ジョンレノンと蜘蛛
油彩に手を入れていたら部屋に住み着いている蜘蛛が画面にはりついてきた。ラジオから、ジョンレノンのスターティングオーバーが流れていた。ジョンレノンの生前最後のレコーディングアルバムで、シングルカットされた曲だ。この年ジョンレノンはニューヨークの自宅の近所を歩いているとき、狂乱的な一人の男のファンの凶弾にたおれた。この年ひとりの女性がニューヨークの空港にむかっていた。
亡くなったご主人の供養にアメリカの地方に住む義理の姉を訪ねて、アメリカの地にお骨を分けてきたのだ。
帰国のためニューヨークの空港に向かう途中、タクシードライバーが、ラジオをつけたら、ジョンレノンの曲が流れた。彼女の頬にしょっぱい水が流れた。あーそういう日だったのね。これで、一つの区切りがついたと思った。
そして空港に着いたカウンターで、ぎりぎりまにあいましたね、この便まで通常です。ジョンレノンが殺されたので規制がかかったんです。
あーそうだったのね、だからジョンレノンの曲だったのね。12月18日。もうすぐクリスマスね。世界の平和はだれがまもろうとするの。
彼女は急にさみしくなった。
クリスマスの夜、店は賑やかだった。
原宿の螺旋階段は、おもむきがあってのぼるたびわきわくする階段だった。
クリスマスのボロンテールは素晴らしかった。
ボロンテールの夜は長く楽しかった。
今日子さんはその日のことを話してくれた。
今日子さんは鹿児島空港でビートルズの来日を同級生と迎えたそうだ。
僕は、その後上京して原宿でジャズの店をひらくまでのことをカウンターではんぶんゆめごこちできいていた。

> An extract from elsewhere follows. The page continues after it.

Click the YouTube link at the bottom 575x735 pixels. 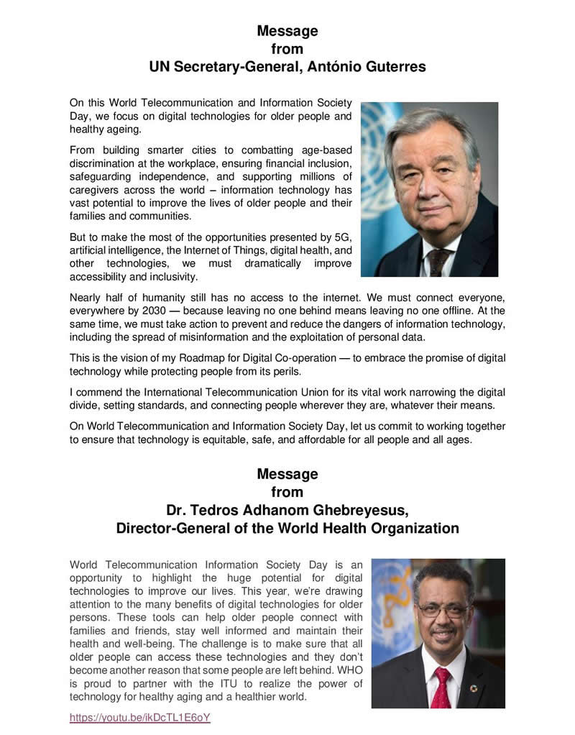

今日子さんとは深夜にいろいろな話をして素晴らしい人々との出会いがあった。
僕はその日のことを、ジョンレノンとスマイルの楽譜のことをおもいだしていた。
僕はその後赤坂に移転しても通っていた。
赤坂の店は杉の香りとボロンのサウンドが響くすてきなくうかんだった。
僕はそこで初めてワインがおいしいと思った。
ジョンレノンの曲はやっぱり心に響く。